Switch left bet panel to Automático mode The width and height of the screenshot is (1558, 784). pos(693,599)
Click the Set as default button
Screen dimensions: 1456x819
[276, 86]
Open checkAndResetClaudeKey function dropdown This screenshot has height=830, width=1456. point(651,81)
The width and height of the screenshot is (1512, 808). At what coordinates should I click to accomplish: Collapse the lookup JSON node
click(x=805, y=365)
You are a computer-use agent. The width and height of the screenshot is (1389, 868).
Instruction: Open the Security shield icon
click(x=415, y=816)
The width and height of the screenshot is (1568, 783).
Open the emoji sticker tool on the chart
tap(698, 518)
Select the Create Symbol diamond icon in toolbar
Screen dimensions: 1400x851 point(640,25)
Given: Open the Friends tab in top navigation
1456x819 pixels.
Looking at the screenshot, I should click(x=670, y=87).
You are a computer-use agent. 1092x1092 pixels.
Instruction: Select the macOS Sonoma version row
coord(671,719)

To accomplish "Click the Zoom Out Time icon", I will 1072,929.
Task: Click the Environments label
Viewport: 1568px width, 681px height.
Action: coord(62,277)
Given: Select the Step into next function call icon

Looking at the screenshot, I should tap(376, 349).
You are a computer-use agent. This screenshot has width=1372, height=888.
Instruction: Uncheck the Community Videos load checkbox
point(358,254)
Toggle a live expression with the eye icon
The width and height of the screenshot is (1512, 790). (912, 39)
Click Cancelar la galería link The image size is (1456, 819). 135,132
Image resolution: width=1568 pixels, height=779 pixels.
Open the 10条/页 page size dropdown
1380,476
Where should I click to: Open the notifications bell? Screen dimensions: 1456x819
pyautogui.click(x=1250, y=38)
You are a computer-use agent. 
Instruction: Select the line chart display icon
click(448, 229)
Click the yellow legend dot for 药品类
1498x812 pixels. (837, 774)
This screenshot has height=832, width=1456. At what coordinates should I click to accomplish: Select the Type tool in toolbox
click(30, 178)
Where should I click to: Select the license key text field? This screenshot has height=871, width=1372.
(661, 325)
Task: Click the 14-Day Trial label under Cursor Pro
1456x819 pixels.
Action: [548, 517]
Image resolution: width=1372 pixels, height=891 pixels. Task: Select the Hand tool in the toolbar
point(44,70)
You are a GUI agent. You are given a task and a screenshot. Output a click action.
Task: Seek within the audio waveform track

> Exercise objective
Count the lines above that contain the word "label", and give only that number.

> Exercise solution
2